▶ **EXCERPT TO READ**:
▬▬▬▬▬▬
Today, State Senator Derek Slap (D-West Hartford) voted to enhance and improve Connecticut’s statutes for hate crimes, seeking to better protect the people of Connecticut against undue discrimination and hate.

“With hate crimes doubling nationally in the last decade and more than 100 hate crimes reported each year in Connecticut, we need to make sure our communities are free from hate and intimidation,” said Sen. Slap. “This bill will make it easier to understand the penalties and consequences of hate crimes and ensures intimidation, physical harm, damage to houses of worship and other offenses will be treated with the seriousness they deserve. I’m grateful to Senator Winfield and the Judiciary Committee for their work on this bill.”

Senate Bill 90 makes adjustments to hate crime statutes including combining protected classes (disability, gender identity/expression, race, religion, sex, sexual orientation, color, ethnicity, alienage, national origin and age) into one protected social category.

It relabels and consolidates existing laws, including intimidation based on bigotry or bias and hate crimes causing physical injury or contact, better aligning the state’s hate crime laws and making them simpler and easier to understand and enforce.

The bill also creates a dedicated hate crime for damaging houses of worship, with higher penalties if damage exceeds $10,000, and labels threatening a house of worship or religiously affiliated community center as a hate crime.

It further extends persistent offender status to offenders committing hate crimes multiple times, allows for a hate crimes diversion program as a condition of probation under accelerated rehabilitation, extends the attorney general’s authority to investigate hate crimes and initiate legal action and expands the Hate Crimes Investigative Unit’s duties to incorporate all hate crimes.

Additional provisions include a requirement for the Connecticut Sentencing Commission to review the appropriateness of state hate crime penalties and report recommendations by January 1, 2027.

With the bill’s passage today, it next heads to the House for further consideration.
▬▬▬▬▬▬
▶ **MATERIAL SUPPLIED**:
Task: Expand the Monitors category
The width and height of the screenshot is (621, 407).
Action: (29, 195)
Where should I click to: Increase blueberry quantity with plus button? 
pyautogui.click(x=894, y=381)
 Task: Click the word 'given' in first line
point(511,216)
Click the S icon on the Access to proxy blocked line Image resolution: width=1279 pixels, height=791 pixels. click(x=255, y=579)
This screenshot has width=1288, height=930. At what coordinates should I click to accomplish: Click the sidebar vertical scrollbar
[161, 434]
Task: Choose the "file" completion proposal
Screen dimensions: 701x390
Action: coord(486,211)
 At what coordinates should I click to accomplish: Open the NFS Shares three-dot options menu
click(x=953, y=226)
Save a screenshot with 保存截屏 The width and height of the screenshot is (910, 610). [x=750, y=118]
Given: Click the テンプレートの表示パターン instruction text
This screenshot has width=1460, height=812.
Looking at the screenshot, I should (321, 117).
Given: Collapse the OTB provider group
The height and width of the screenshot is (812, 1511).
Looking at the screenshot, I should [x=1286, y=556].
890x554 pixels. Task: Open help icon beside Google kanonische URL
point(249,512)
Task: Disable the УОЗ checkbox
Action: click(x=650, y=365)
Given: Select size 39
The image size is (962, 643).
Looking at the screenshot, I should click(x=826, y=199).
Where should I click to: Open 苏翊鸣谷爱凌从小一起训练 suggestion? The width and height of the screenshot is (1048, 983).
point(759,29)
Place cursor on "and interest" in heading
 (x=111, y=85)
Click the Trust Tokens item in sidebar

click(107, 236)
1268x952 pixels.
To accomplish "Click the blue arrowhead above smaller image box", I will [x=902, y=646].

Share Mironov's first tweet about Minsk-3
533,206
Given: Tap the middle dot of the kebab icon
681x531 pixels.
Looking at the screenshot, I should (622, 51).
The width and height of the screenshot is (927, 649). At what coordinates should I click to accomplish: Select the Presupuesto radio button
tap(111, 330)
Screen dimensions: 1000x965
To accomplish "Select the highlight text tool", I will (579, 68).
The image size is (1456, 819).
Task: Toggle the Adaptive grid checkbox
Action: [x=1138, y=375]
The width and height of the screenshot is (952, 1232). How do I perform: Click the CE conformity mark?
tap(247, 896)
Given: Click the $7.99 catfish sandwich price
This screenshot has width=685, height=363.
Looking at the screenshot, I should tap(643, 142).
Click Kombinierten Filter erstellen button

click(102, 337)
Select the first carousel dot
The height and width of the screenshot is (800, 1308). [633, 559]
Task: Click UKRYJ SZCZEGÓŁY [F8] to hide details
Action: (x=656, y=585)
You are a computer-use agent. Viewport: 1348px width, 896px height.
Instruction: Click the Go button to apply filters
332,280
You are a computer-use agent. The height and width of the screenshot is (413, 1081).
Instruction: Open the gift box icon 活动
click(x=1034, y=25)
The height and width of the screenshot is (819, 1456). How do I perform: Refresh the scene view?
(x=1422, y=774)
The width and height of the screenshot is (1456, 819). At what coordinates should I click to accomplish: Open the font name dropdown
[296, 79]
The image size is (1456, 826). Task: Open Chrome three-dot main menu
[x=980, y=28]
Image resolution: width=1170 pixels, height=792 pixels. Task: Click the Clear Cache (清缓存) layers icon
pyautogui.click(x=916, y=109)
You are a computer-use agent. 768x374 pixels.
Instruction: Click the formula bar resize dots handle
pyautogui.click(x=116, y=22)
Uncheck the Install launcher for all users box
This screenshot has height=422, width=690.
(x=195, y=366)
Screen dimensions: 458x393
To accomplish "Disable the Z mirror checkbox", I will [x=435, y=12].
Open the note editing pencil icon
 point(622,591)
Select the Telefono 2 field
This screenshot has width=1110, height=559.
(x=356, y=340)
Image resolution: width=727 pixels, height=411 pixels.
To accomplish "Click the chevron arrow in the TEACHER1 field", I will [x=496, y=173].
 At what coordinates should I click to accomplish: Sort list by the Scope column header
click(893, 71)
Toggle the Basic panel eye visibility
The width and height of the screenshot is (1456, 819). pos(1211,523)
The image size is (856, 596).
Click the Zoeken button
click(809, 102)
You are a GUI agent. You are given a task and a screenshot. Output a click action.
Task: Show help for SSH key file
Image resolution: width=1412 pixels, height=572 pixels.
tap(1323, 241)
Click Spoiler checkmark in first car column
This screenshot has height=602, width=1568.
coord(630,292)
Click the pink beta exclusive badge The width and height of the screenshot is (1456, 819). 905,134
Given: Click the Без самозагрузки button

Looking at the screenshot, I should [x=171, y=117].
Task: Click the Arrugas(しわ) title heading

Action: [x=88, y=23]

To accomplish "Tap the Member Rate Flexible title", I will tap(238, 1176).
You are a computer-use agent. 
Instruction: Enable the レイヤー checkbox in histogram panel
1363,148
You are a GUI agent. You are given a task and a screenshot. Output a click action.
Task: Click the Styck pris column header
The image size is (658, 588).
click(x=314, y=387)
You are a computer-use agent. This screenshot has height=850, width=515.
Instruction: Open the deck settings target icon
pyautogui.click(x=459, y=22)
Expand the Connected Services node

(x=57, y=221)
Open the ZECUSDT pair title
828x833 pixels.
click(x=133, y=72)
▬▬▬▬▬▬
▶ **DIRECTIVES**:
a. Answer these questions about the hate crime bill release, one line each:
(i) Which town follows Senator Derek Slap's party letter?
(ii) Above what amount of damage to a house of worship do higher penalties apply?
(iii) By what date must the Connecticut Sentencing Commission report its recommendations?
b. Please update the hate crime bill release, starting at "Today, State Senator" and ending at "discrimination and hate.", with "voted" changed to "cast a vote".
The records have no connection to the text.

▶ **SOLUTIONS IN ORDER**:
a.
(i) West Hartford
(ii) $10,000
(iii) January 1, 2027

b.
Today, State Senator Derek Slap (D-West Hartford) cast a vote to enhance and improve Connecticut’s statutes for hate crimes, seeking to better protect the people of Connecticut against undue discrimination and hate.